Short task:
According to the text on digi-libris document formats, which basic metadata can Acrobat and its PDF-writer let you enter?

Extract provided:
::::::

PDF, EPUB, HTML and KaTeX document formats are directly supported by digi-libris, i.e. their meta data, if any, are automatically recognized and serve to classify, index and display the document
digi-libris Reader also reads and writes dMeta packages (= data+metadata XMP - see there) which act like documents with embedded metadata and can be used with any type of file including research relevant data sets.
All other documents (e.g. from word processing, spreadsheet order presentation applications) can, of course, also be entered into the digi-libris listing and if their extension matches a program on your computer, you can even open them with a double click. To classify these documents you may have to manually enter the relevant meta data or import them from an accmopanying XMP sidecar file.
PDF This is the most popular file format for multipage electronic documents. There are several applications that can produce files in this format, above all Acrobat® and other Adobe® programmes. While Acrobat and its PDF-writer allow you to enter the basic meta data (title, author, subject and keywords) which it also lists in its advanced meta data viewer as appropriate DC-elements, DC-terms are not supported, albeit they are recognized/tolerated if correctly entered with third-party tools such as digi-libris Reader.

::::::

Extracted records:
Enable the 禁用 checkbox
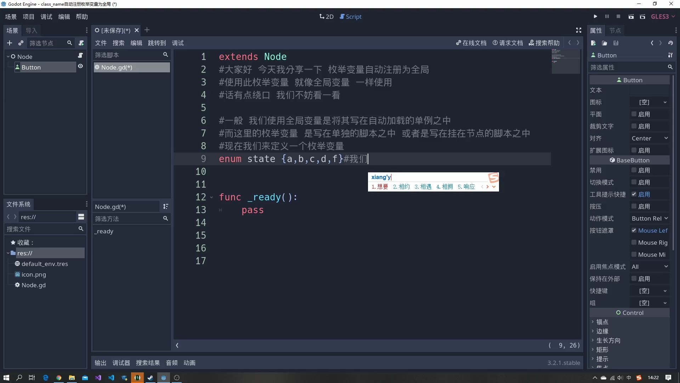The height and width of the screenshot is (383, 680). (x=634, y=171)
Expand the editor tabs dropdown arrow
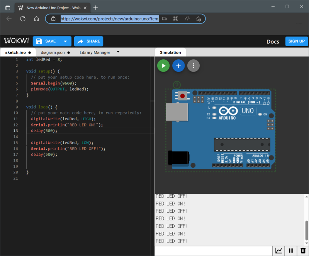The image size is (309, 256). coord(118,52)
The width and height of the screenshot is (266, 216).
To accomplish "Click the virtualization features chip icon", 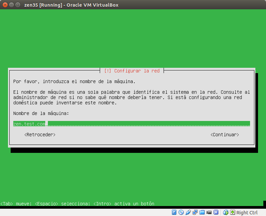I will point(216,212).
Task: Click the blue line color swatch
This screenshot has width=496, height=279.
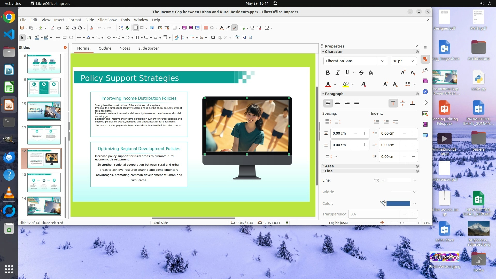Action: tap(398, 204)
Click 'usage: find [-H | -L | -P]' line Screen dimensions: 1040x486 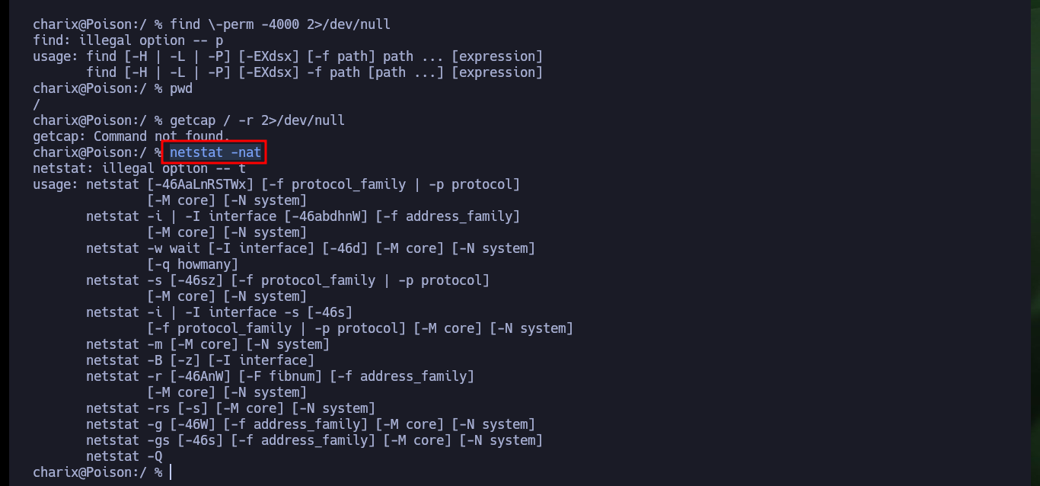click(288, 56)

::::::

Response to this exercise:
Title, author, subject and keywords.